Task brief =
Write out the part of the passage on oat crown rust that runs from "Submitted to: Plant" to "Plant Disease. 94:1405-1410.", keeping every word and mark unchanged.

Passage =
#####
Title: Additional sources of broad-spectrum resistance to Puccinia coronata f. sp. avenae in Canadian accessions of Avena barbata

Author
item Carson, Martin

Submitted to: Plant Disease
Publication Type: Peer Reviewed Journal
Publication Acceptance Date: 8/4/2010
Publication Date: 12/1/2010
Citation: Carson, M.L. 2010. Additional sources of broad-spectrum resistance to Puccinia coronata f. sp. avenae in Canadian accessions of Avena barbata. Plant Disease. 94:1405-1410.

Interpretive Summary: Crown rust is the devasting disease of oat worldwide. Resistant cultivars are the best means of controlling the disease and reducing losses. However, the rust pathogen has the ability to quickly adapt to resistant oat varieties such that the effective lifespan of a newly released resistant variety is only five years. Oat breeders are running out of new resistance genes to use in this battle. Avena barbata, a wild relative of cultivated oats, has been found to be an excellent sources of new resistant genes that are effective against North American races of the crown rust pathogen. Accessions of A. barbata from the Canadian germplasm system have been found to have levels of resistance similar to those in the USDA Small Grains collection. A unique resistance phenotype was also observed in three Canadian accessions of A. barbata. This information provides oat breeders new sources of crown rust resistance to use in their oat improvement programs.

Technical Abstract: Crown rust (Puccinia coronata f. sp. avenae) is considered the most damaging disease of oat and the use of race-specific seedling (Pc) genes for resistance has been the primary means of control. As these resistance genes from cultivated oat, Avena sativa and the wild hexaploid animated oat, A. sterilis were deployed in oat cultivars, corresponding virulence in the U. S. crown rust population increased rapidly, such that the effective lifespan of a resistant cultivar in the U.S. is now five years or less. Introgression of resistance from diploid and tetraploid Avena species into hexaploid oat has been difficult due to the difference in ploidy levels and the lack of pairing of homeologous chromosomes between species. The wild tetraploid slender oat, A. barbata, has been a source of powdery mildew and stem rust resistance in cultivated oat, but has largely been unexploited for crown rust resistance. A relatively high percent of A. barbata accessions from the USDA National Small Grains Collection were resistant to a highly diverse crown rust population in recent tests. Tests of 1099 A. barbata accessions from the Canadian Plant Gene Resources Center not represented in the USDA collection revealed a similar percentage (11.4%) were at least moderately resistant at the seedling and adult plant stage when tested with a highly diverse bulk inoculum derived from the St. Paul buckthorn nursery. Eighteen accessions were rated as highly resistant or a mix of highly resistant and resistant plants in both seedling and adult plant tests. Three accessions (CN21531 from Italy, and CN26271 and CN26305 from Spain) displayed a unique "blotchy" resistant reaction as adult plants. Resistant accessions were found from throughout much of the natural range of A. barbata, but the Western Mediterranean and Lebanon had the highest frequency of accessions with broad-spectrum resistance.
#####
Provided data =
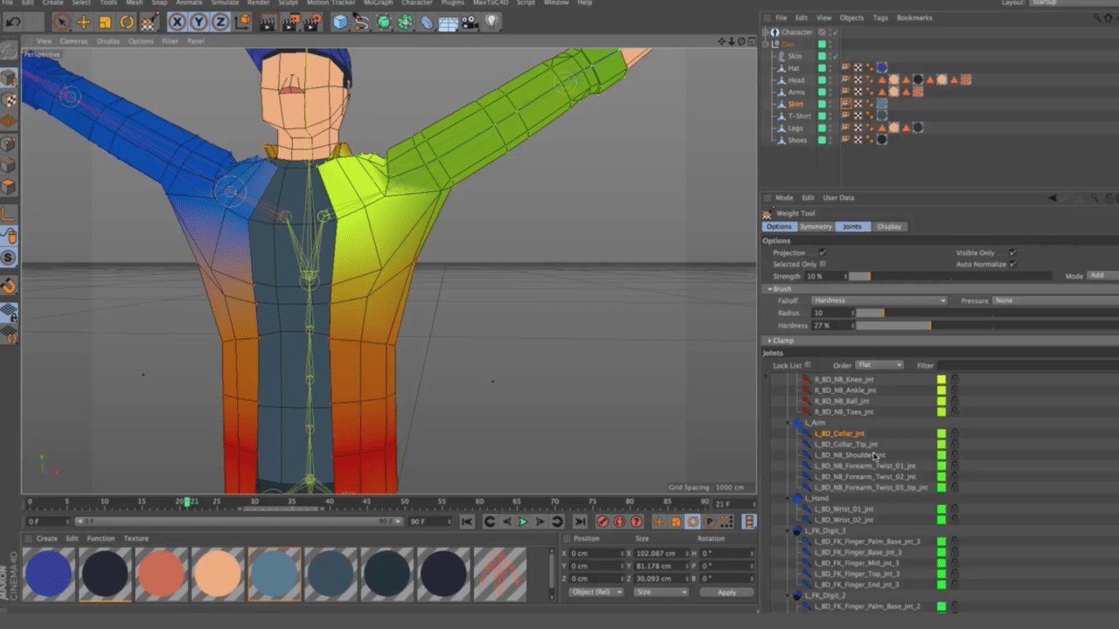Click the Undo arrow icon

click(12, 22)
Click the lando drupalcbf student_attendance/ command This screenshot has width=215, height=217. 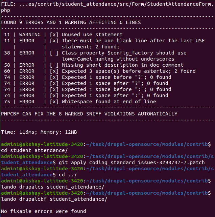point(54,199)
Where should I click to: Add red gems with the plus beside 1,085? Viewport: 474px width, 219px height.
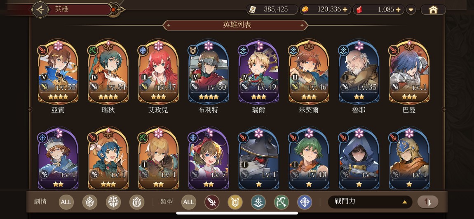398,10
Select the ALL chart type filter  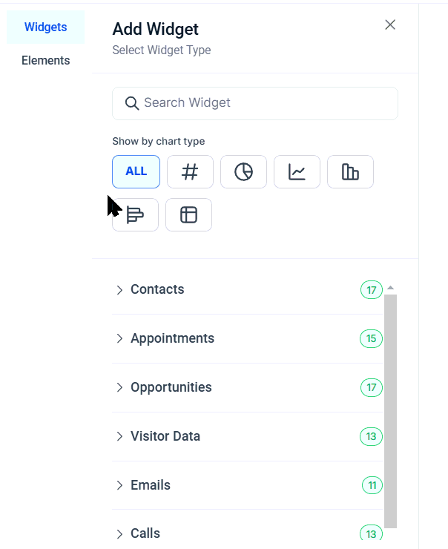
#####
Written solution =
Submitted to: Plant Disease
Publication Type: Peer Reviewed Journal
Publication Acceptance Date: 8/4/2010
Publication Date: 12/1/2010
Citation: Carson, M.L. 2010. Additional sources of broad-spectrum resistance to Puccinia coronata f. sp. avenae in Canadian accessions of Avena barbata. Plant Disease. 94:1405-1410.